-- Written instruction a --
In the passage on women's equality in Grenada, what share of a man's pay might a woman receive for doing exactly the same work?

There is also the question of equal pay for equal work and we find that in Grenada up to three months ago it was not even proclaimed that the woman had the right to equality of pay.
Once she was going the same work as the man she has a right to receive the same pay. Of course, it suited everybody in the system not to challenge that because wherever you look round you find that women are engaged in an occupation.
Whether it is in the banks, whether it is on the roads, whether it is on the estates or food farms, you find that the same practice obtains. For doing exactly the same work as her male counterpart, she has to receive perhaps 50 or 60 percent of the pay.
Precisely because it is well known that most of our people are unemployed many employers have chosen to exploit that situation and to take women from out of the country areas, bring them into the towns, offer them jobs in stores, tell them they will get $150,00 or $160.00 a month, and at the end of the month give them in fact $80.00.
If they choose to complain what they turn around and say to them is that: “there are many more like you outside there so I don’t care”. That sort of exploitation has continued.
The combination of the lack of technological facilities and other amenities together with the economic dependence of the woman has led to a certain insecurity, a certain frustration, has led to a certain destruction of the personality of the women.
This, of course, has also meant that many women have been forced to suffer from unhappy relationships because the man will always turn around and say: “well you could go if you want”.
But, of course, the question is if you go, where is the money going to come from? If you go, where is the housing going to come from? Is you go, where are the jobs going to come from?
In other words, by denying the woman the right to jobs, the right to decent pay, the right to equality in many of the economic areas of activity it has also confined the woman almost to a perpetual state of insecurity.
It is only when we move to change these subjective and objective conditions that the condition of the woman in our society is going to improve. The reason for these problems is the particular social system which exploits all of us, man and woman.
Because of this system, we find this exploitation continuing and therefore the real answer in the final analysis is that we must move, we must organise — united as men and women — organise to change the social system and to create a new social system that would indeed ensure freedom and equality for all of us.
Any serious society and any serious government must move to begin that change and we feel that the most important beginning is when conscious, organised, and united women themselves take the initiative in beginning to identify their problems.
You think of it, there is no uniformity, there is no homogeneity when you speak of the woman; you could be talking about the young woman; you could e talking about the student woman; you could be talking about the peasant woman; you could be talking about the agricultural estate workers; you could be talking about the urban workers; you could be talking about the professional woman; you could be talking about the unemployed woman; you could be talking about the housewife; you could be talking about the domestic who is a woman.
In that kind of situation, it is obvious that the best people to begin the process of thinking about what are the problems and their possible solutions must be the women themselves.
Therefore, we are particularly happy that the women of our country united with their Caribbean counterparts and their international counterparts have begun this very important process of trying to identify what are the problems facing our women in Grenada; of trying to identify a serious and relevant role for the women in our country and of beginning to pose solutions to those problems.
It is clear, however, that having found the problems and having identified the solutions that these solutions can only come into effect, can only be brought about if there is unity of man and woman in the attempt to try to solve the problems that have been identified.
The woman cannot do it by herself; the man cannot do it by himself. It is by the combination of men and women together attempting to build a new process; to build a new society; to build a new civilization; attempting to produce more; attempting to find the new value systems to identify ideas and new ways of pushing our country forward, it is only if we achieve this unity of the man and the woman that we would be able to move forward.

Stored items
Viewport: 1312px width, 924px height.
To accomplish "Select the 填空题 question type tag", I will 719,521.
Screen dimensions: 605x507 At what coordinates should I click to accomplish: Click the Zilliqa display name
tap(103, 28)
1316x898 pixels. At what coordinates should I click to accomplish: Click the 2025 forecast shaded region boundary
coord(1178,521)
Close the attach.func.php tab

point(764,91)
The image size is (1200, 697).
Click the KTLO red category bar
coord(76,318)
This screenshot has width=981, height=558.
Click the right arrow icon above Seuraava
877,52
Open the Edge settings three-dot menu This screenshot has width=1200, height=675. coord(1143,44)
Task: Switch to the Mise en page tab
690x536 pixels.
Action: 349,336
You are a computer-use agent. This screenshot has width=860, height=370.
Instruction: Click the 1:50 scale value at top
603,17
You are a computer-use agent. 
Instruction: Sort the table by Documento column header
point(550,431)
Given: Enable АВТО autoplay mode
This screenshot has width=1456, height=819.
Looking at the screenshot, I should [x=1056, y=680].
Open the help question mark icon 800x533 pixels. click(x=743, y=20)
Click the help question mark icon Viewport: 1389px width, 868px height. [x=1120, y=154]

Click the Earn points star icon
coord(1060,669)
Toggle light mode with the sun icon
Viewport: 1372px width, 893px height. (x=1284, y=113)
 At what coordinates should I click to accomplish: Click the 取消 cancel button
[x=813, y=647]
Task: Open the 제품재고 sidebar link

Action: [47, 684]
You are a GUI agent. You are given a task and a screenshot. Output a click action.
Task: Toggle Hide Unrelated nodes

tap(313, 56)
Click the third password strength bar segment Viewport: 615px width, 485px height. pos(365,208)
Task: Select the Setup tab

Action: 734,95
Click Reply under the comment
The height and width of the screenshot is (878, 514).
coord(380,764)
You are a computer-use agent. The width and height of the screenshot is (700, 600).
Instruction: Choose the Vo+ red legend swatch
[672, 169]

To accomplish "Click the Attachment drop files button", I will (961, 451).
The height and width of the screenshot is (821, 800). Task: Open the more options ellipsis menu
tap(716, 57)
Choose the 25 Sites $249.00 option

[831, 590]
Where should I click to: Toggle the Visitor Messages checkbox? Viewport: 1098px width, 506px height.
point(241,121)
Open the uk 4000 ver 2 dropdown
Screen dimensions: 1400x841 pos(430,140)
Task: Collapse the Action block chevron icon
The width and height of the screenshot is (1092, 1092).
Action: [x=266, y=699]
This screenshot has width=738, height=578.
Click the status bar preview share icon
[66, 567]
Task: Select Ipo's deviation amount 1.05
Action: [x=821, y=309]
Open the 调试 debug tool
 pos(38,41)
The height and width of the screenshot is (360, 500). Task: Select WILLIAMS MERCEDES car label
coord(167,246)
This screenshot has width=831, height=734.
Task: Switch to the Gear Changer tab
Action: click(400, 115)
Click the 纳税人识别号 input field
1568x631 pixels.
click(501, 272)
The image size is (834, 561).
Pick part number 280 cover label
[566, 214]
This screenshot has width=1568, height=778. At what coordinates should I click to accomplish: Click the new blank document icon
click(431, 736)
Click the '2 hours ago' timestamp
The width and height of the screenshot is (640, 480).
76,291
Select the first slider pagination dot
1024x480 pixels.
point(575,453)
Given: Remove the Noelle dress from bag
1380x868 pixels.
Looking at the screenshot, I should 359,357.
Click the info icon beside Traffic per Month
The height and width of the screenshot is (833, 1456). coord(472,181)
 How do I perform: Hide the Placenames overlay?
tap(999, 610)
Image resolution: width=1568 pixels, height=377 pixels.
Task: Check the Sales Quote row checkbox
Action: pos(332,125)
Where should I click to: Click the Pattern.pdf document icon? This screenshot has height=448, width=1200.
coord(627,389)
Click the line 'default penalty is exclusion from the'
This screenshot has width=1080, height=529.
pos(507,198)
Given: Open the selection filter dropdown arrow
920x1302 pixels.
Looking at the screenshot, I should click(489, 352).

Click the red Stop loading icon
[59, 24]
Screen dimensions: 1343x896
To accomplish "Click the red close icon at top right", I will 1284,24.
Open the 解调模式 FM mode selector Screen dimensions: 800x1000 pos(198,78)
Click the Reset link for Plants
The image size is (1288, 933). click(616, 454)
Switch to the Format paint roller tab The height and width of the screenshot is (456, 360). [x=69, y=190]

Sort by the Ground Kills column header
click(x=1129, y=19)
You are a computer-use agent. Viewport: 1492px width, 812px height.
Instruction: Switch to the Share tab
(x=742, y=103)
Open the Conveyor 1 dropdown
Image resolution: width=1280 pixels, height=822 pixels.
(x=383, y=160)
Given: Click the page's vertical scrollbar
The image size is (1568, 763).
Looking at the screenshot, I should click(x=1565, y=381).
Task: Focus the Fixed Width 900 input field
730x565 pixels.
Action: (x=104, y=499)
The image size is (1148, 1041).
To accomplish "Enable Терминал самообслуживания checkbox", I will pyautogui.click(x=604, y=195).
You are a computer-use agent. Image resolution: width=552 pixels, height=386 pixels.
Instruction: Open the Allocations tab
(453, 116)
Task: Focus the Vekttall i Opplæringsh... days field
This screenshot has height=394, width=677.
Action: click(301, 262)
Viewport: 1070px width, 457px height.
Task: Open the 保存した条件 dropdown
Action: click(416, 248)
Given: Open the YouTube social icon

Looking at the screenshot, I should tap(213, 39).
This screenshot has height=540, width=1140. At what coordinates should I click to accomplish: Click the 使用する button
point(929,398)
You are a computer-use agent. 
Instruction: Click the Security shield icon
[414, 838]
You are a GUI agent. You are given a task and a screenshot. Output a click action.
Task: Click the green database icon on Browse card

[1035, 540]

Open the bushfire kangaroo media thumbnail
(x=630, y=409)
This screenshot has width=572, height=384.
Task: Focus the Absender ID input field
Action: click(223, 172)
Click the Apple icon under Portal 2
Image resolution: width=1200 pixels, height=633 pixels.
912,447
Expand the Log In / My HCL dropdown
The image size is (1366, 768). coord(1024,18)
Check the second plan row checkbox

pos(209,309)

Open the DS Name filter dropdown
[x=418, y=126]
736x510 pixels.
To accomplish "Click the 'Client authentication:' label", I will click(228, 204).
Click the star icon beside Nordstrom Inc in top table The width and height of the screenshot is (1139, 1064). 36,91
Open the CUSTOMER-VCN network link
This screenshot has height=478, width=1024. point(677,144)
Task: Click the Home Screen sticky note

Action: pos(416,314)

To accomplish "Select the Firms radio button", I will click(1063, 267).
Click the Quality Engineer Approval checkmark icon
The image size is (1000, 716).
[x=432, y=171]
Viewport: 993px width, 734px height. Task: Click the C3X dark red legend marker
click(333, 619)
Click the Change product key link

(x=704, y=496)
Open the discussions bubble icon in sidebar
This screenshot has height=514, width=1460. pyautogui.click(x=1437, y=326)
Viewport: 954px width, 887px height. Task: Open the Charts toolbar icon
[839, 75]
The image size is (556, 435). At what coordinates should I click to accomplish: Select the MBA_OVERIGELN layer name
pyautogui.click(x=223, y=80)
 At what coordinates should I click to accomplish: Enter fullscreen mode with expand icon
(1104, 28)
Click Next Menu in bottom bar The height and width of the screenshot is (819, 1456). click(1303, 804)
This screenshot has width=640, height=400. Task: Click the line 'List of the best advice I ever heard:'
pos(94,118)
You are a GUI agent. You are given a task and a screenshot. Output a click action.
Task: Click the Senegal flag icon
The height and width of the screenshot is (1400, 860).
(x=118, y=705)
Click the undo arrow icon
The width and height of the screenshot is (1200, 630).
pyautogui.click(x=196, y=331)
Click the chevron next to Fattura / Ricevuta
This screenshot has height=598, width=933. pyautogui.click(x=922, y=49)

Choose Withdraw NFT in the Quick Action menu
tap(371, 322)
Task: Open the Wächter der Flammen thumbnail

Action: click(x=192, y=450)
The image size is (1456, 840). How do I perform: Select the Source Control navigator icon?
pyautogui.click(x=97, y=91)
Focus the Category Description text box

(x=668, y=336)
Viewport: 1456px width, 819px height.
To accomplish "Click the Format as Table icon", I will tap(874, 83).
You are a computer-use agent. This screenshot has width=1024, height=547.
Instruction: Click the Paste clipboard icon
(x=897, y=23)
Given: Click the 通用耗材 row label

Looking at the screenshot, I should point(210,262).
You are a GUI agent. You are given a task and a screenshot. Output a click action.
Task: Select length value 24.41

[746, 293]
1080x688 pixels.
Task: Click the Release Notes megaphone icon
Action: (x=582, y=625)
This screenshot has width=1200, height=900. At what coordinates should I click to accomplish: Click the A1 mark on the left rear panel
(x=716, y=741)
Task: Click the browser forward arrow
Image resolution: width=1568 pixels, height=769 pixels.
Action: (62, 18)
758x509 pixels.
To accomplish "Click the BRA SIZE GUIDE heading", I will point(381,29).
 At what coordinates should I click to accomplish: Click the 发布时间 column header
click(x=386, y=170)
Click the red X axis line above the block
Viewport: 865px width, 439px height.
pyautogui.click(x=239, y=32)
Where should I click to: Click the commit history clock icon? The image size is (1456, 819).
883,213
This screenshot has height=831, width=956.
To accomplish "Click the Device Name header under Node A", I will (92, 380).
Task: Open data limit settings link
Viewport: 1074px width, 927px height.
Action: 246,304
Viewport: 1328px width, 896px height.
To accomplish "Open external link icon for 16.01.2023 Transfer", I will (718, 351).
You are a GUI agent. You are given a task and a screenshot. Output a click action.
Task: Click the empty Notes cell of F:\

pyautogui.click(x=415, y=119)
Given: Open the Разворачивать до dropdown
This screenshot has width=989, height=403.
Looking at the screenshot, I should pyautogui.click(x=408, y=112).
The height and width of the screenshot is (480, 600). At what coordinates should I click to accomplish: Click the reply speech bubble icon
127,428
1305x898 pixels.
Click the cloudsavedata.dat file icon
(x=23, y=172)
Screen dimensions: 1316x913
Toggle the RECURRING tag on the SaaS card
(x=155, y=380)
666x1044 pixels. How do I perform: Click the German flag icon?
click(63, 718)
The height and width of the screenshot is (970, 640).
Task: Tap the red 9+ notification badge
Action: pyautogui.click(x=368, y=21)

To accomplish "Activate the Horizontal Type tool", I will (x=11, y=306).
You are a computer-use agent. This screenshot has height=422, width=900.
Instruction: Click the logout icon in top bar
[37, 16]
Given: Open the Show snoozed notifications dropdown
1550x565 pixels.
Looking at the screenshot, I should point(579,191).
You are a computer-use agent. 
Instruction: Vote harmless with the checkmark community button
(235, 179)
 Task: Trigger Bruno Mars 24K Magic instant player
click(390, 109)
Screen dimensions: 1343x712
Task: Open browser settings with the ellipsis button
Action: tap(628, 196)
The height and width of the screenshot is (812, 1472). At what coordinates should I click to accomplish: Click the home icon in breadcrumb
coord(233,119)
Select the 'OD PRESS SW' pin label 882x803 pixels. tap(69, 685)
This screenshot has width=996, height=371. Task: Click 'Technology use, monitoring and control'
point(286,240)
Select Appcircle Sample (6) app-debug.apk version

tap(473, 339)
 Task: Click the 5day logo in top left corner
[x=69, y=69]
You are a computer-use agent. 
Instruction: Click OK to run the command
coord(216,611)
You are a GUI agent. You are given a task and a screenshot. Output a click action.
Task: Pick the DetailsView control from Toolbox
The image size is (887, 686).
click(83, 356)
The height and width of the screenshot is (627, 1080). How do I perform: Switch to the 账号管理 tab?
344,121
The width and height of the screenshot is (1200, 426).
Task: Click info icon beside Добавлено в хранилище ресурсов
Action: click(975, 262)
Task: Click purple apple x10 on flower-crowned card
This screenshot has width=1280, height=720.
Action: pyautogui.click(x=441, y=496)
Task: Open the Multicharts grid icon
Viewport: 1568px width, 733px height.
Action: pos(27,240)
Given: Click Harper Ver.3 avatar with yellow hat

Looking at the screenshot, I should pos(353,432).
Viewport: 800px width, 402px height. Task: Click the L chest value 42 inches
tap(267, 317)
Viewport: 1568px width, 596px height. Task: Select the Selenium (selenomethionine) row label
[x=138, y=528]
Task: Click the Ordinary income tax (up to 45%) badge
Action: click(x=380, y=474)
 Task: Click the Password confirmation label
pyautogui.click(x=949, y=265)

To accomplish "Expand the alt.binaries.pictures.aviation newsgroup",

-- Written instruction b --
In the records, starting at the first line and ending at the line containing "Action: 349,336", switch "screenshot" to "image". Give back only those lines, with everything else unchanged.

-- Expected output a --
Perhaps 50 or 60 percent.

-- Expected output b --
Viewport: 1312px width, 924px height.
To accomplish "Select the 填空题 question type tag", I will 719,521.
Screen dimensions: 605x507 At what coordinates should I click to accomplish: Click the Zilliqa display name
tap(103, 28)
1316x898 pixels. At what coordinates should I click to accomplish: Click the 2025 forecast shaded region boundary
coord(1178,521)
Close the attach.func.php tab

point(764,91)
The image size is (1200, 697).
Click the KTLO red category bar
coord(76,318)
This image has width=981, height=558.
Click the right arrow icon above Seuraava
877,52
Open the Edge settings three-dot menu This image has width=1200, height=675. coord(1143,44)
Task: Switch to the Mise en page tab
690x536 pixels.
Action: 349,336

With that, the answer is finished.